EXERCISE DIRECTIONS | Would you give the records below again, exactly and completely?

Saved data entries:
**********

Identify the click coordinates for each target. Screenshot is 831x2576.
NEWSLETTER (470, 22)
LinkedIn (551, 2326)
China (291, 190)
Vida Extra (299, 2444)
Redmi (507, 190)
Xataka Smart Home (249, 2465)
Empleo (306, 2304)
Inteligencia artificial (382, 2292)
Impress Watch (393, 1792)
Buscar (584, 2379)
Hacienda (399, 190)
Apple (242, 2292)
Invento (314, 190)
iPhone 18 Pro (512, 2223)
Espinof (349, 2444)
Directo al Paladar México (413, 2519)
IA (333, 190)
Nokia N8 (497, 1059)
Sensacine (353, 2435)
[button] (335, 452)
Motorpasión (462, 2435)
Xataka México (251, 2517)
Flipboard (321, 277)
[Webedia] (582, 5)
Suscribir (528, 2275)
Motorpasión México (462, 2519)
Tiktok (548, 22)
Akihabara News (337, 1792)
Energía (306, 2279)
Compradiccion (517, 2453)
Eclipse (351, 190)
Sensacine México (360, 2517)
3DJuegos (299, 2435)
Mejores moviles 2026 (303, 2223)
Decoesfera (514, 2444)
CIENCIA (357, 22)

**********

ANSWER SPACE |
Identify the click coordinates for each target. Screenshot is 831x2576.
NEWSLETTER (470, 22)
LinkedIn (551, 2326)
China (291, 190)
Vida Extra (299, 2444)
Redmi (507, 190)
Xataka Smart Home (249, 2465)
Empleo (306, 2304)
Inteligencia artificial (382, 2292)
Impress Watch (393, 1792)
Buscar (584, 2379)
Hacienda (399, 190)
Apple (242, 2292)
Invento (314, 190)
iPhone 18 Pro (512, 2223)
Espinof (349, 2444)
Directo al Paladar México (413, 2519)
IA (333, 190)
Nokia N8 (497, 1059)
Sensacine (353, 2435)
[button] (335, 452)
Motorpasión (462, 2435)
Xataka México (251, 2517)
Flipboard (321, 277)
[Webedia] (582, 5)
Suscribir (528, 2275)
Motorpasión México (462, 2519)
Tiktok (548, 22)
Akihabara News (337, 1792)
Energía (306, 2279)
Compradiccion (517, 2453)
Eclipse (351, 190)
Sensacine México (360, 2517)
3DJuegos (299, 2435)
Mejores moviles 2026 (303, 2223)
Decoesfera (514, 2444)
CIENCIA (357, 22)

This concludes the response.